Work task – Output the entries below so that they read exactly as they do now.
━━━ Provided records
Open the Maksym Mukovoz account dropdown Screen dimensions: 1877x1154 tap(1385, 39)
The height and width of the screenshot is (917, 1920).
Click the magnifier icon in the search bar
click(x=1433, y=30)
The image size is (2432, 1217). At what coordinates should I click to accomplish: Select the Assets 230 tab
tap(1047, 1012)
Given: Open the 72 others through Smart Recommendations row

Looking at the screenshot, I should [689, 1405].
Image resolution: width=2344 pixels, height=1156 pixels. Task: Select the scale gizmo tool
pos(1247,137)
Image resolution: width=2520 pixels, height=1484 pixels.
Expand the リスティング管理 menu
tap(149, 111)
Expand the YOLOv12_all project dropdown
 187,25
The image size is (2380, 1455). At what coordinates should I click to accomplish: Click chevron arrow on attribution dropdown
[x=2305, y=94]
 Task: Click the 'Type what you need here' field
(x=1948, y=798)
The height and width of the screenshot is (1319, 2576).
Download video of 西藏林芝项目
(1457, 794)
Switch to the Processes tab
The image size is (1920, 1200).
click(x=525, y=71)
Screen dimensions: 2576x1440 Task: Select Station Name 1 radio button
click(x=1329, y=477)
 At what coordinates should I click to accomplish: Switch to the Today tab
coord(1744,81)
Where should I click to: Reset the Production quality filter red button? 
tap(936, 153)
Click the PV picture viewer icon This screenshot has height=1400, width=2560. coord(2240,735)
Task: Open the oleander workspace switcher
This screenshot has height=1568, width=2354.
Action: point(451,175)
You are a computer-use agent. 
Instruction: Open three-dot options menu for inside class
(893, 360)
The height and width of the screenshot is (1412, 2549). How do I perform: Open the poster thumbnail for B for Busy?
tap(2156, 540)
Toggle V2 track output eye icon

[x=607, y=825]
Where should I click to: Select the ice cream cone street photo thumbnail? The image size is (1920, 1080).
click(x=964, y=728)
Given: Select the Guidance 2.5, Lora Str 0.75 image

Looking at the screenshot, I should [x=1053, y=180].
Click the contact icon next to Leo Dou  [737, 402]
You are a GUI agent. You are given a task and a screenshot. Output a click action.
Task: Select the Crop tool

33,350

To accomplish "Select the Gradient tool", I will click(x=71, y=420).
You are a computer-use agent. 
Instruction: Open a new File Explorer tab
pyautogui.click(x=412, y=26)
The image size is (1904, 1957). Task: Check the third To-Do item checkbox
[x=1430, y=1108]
━━━━━━
Problem solution –
Open the Maksym Mukovoz account dropdown Screen dimensions: 1877x1154 tap(1385, 39)
The height and width of the screenshot is (917, 1920).
Click the magnifier icon in the search bar
click(x=1433, y=30)
The image size is (2432, 1217). At what coordinates should I click to accomplish: Select the Assets 230 tab
tap(1047, 1012)
Given: Open the 72 others through Smart Recommendations row

Looking at the screenshot, I should [689, 1405].
Image resolution: width=2344 pixels, height=1156 pixels. Task: Select the scale gizmo tool
pos(1247,137)
Image resolution: width=2520 pixels, height=1484 pixels.
Expand the リスティング管理 menu
tap(149, 111)
Expand the YOLOv12_all project dropdown
 187,25
The image size is (2380, 1455). At what coordinates should I click to accomplish: Click chevron arrow on attribution dropdown
[x=2305, y=94]
 Task: Click the 'Type what you need here' field
(x=1948, y=798)
The height and width of the screenshot is (1319, 2576).
Download video of 西藏林芝项目
(1457, 794)
Switch to the Processes tab
The image size is (1920, 1200).
click(x=525, y=71)
Screen dimensions: 2576x1440 Task: Select Station Name 1 radio button
click(x=1329, y=477)
 At what coordinates should I click to accomplish: Switch to the Today tab
coord(1744,81)
Where should I click to: Reset the Production quality filter red button? 
tap(936, 153)
Click the PV picture viewer icon This screenshot has height=1400, width=2560. coord(2240,735)
Task: Open the oleander workspace switcher
This screenshot has height=1568, width=2354.
Action: point(451,175)
You are a computer-use agent. 
Instruction: Open three-dot options menu for inside class
(893, 360)
The height and width of the screenshot is (1412, 2549). How do I perform: Open the poster thumbnail for B for Busy?
tap(2156, 540)
Toggle V2 track output eye icon

[x=607, y=825]
Where should I click to: Select the ice cream cone street photo thumbnail? The image size is (1920, 1080).
click(x=964, y=728)
Given: Select the Guidance 2.5, Lora Str 0.75 image

Looking at the screenshot, I should [x=1053, y=180].
Click the contact icon next to Leo Dou  [737, 402]
You are a GUI agent. You are given a task and a screenshot. Output a click action.
Task: Select the Crop tool

33,350

To accomplish "Select the Gradient tool", I will click(x=71, y=420).
You are a computer-use agent. 
Instruction: Open a new File Explorer tab
pyautogui.click(x=412, y=26)
The image size is (1904, 1957). Task: Check the third To-Do item checkbox
[x=1430, y=1108]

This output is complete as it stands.